Viver por uma lente.
É uma das doenças do século. Milhões de pessoas todos os dias (biliões) vivem através de uma lente. Não falo de miopia, astigmatismo e casos de cataratas avançadas. Falo do vício da câmara, do smartphone, do iPad em punho para fotografar ou filmar...do viver por um ecrã, por uma lente. Viver com um intermediário, em vez de viver diretamente.
No outro dia fui a um café-bar. Fui em busca de waffle com gelado, ou não fosse eu, mas um grupo animado de mulheres pediu uns shots coloridos e flamejantes. Assim que chegaram à mesa...brindaram?...beberam?...nada disso! Sacaram dos telemóveis. Instagram primeiro, momento depois. Perderam o brinde porque foram bebendo uma a uma para a câmara, com a assistência das amigas. A diversão estava em registar, em mostrar a outros que não estivessem lá a grande loucura que fizeram juntas - só que não. Perderam o momento, beberam de um trago e fizeram cara feia, uma de cada vez, desencontradas.
Assim é em concertos, em viagens. As pessoas vêem a interpretação da sua música favorita com uma câmara pelo meio. A olhar para o ecrã, para se certificarem que o enquadramento está bom até ao fim. E quando chegam ao fim, esqueceram-se de a ver diretamente. De sentir sem filtros.

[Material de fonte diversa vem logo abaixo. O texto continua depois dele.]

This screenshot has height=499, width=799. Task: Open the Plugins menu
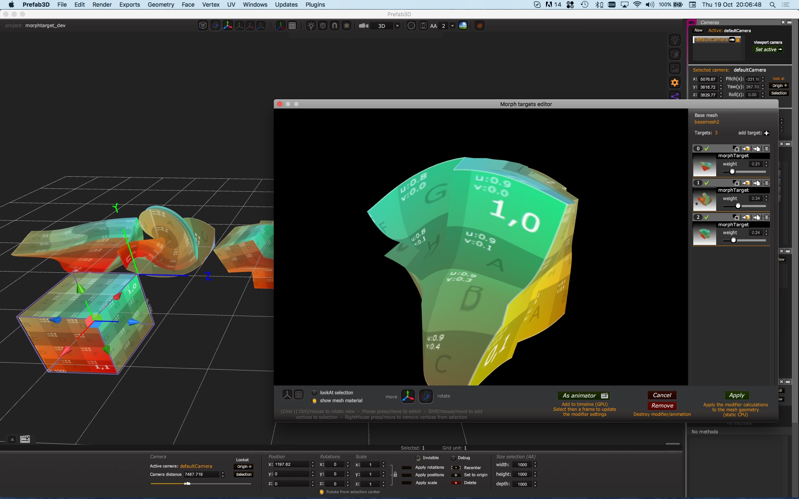pyautogui.click(x=315, y=5)
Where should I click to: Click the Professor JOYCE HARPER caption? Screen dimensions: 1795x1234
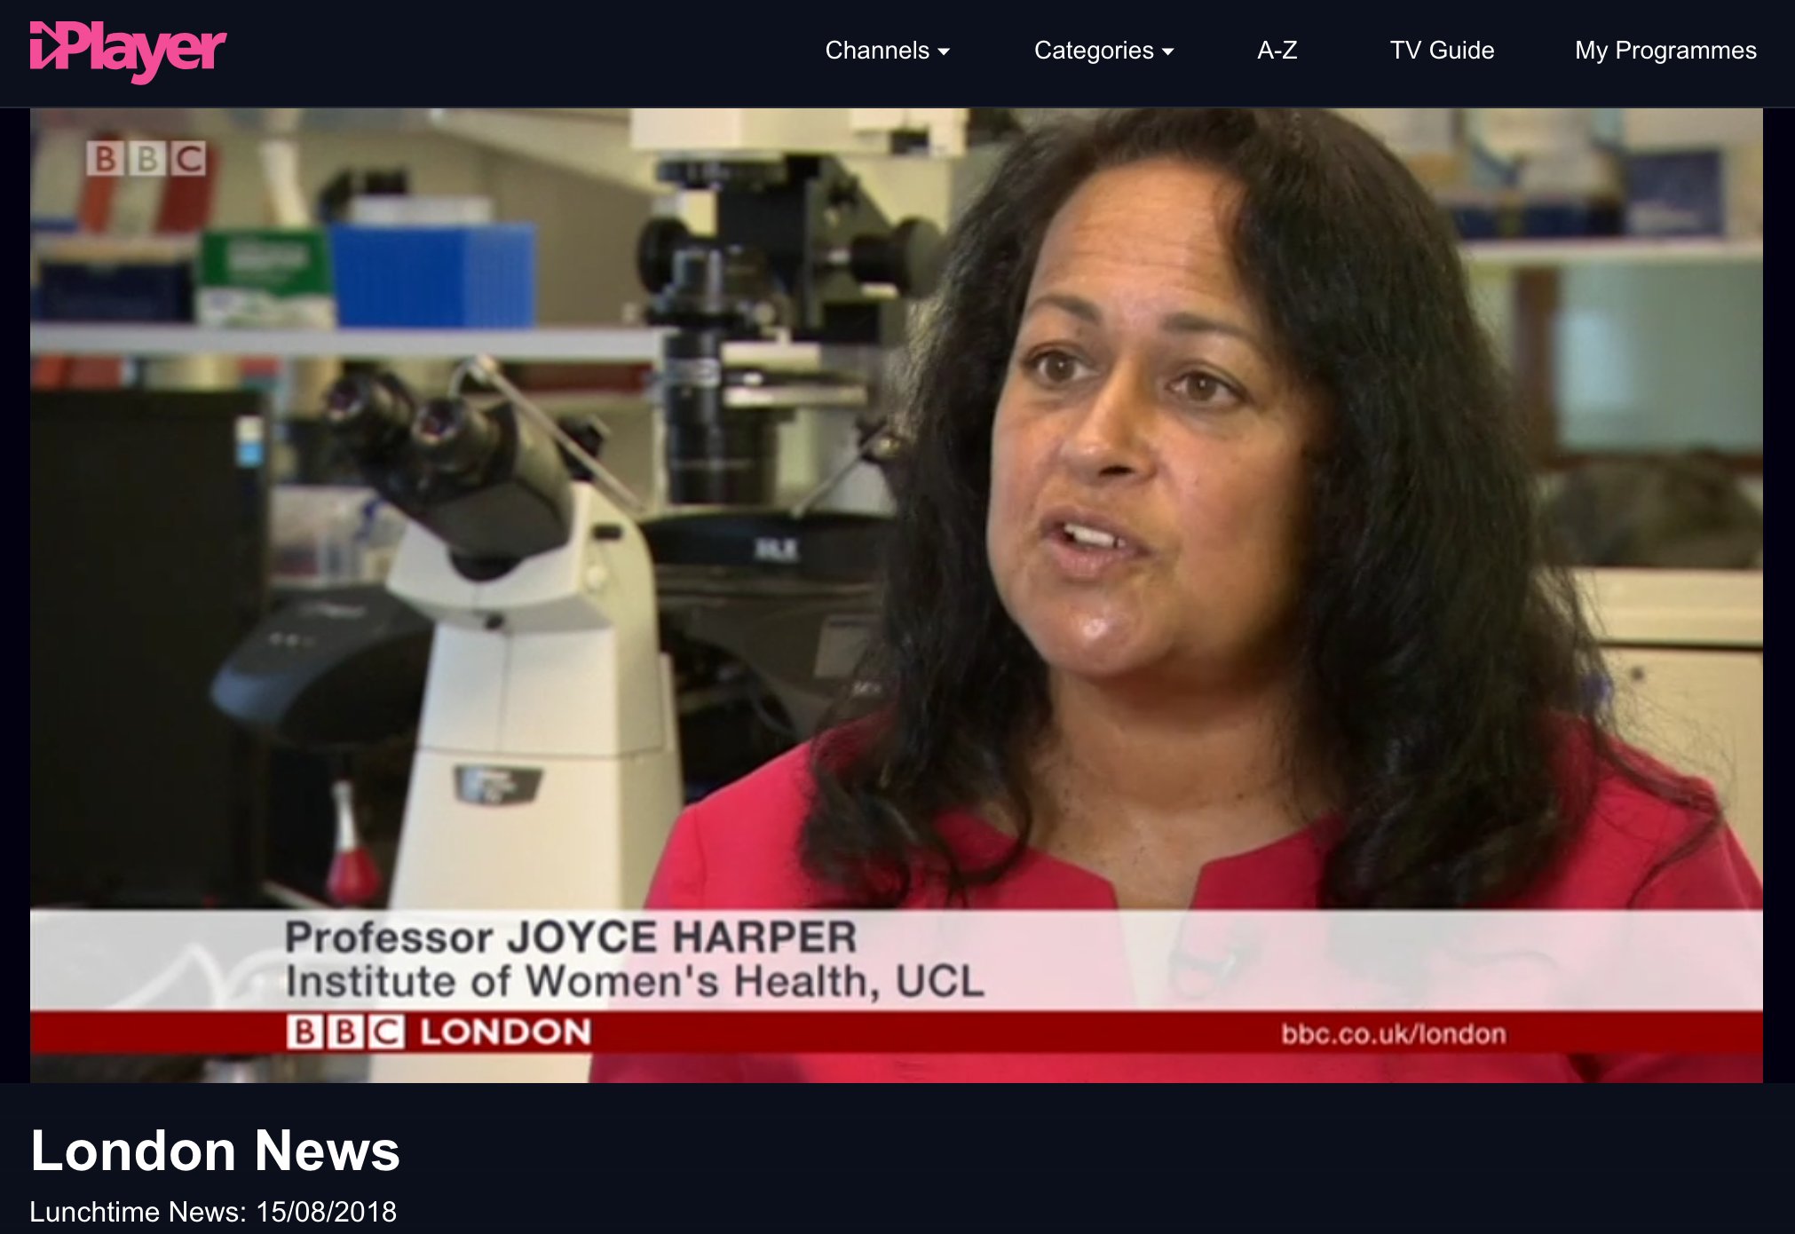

E deslocamo-nos para obter a foto perfeita da Torre Eiffel, quando há tantas fotos de cor e enquadramento perfeito da Torre Eiffel num browser próximo de si. Quando nos devíamos deslocar para fazer a melhor captação possível...com o olhar. Registar as cores irrepetíveis de uma paisagem, inimitáveis por qualquer meio tecnológico, por mais FHD 3D XPTO que seja, através dos nossos olhos.
Depois preocupamo-nos porque ao meio da tarde daquela viagem já estamos sem bateria na máquina ou no telemóvel, quando devíamos estar preocupados que isso signifique que passámos demasiado tempo a fazer click e muito menos a ter experiências únicas, de mãos livres. O selfie stick para o diabo. Os outros não têm de ver que estivemos ali. Nós próprios não precisamos de nos lembrar que estivemos ali, se não estivemos por mais nada senão captar para recordar, sem viver.
Equilíbrio: procura-se desesperadamente. "Consumir com moderação" deviam as máquinas digitais ter como aviso na embalagem. Lá nisso o bom do rolo, a gastar-se depressa, era nosso amigo.
Eu também gosto de fotografias: as da praxe, as únicas, as das caras bonitas e feias, as que provam que estive lá, fiz aquilo e com quem. Mas espero não me esquecer nunca de experimentar o que está foto, se não em vez de, ao menos antes de fotografar.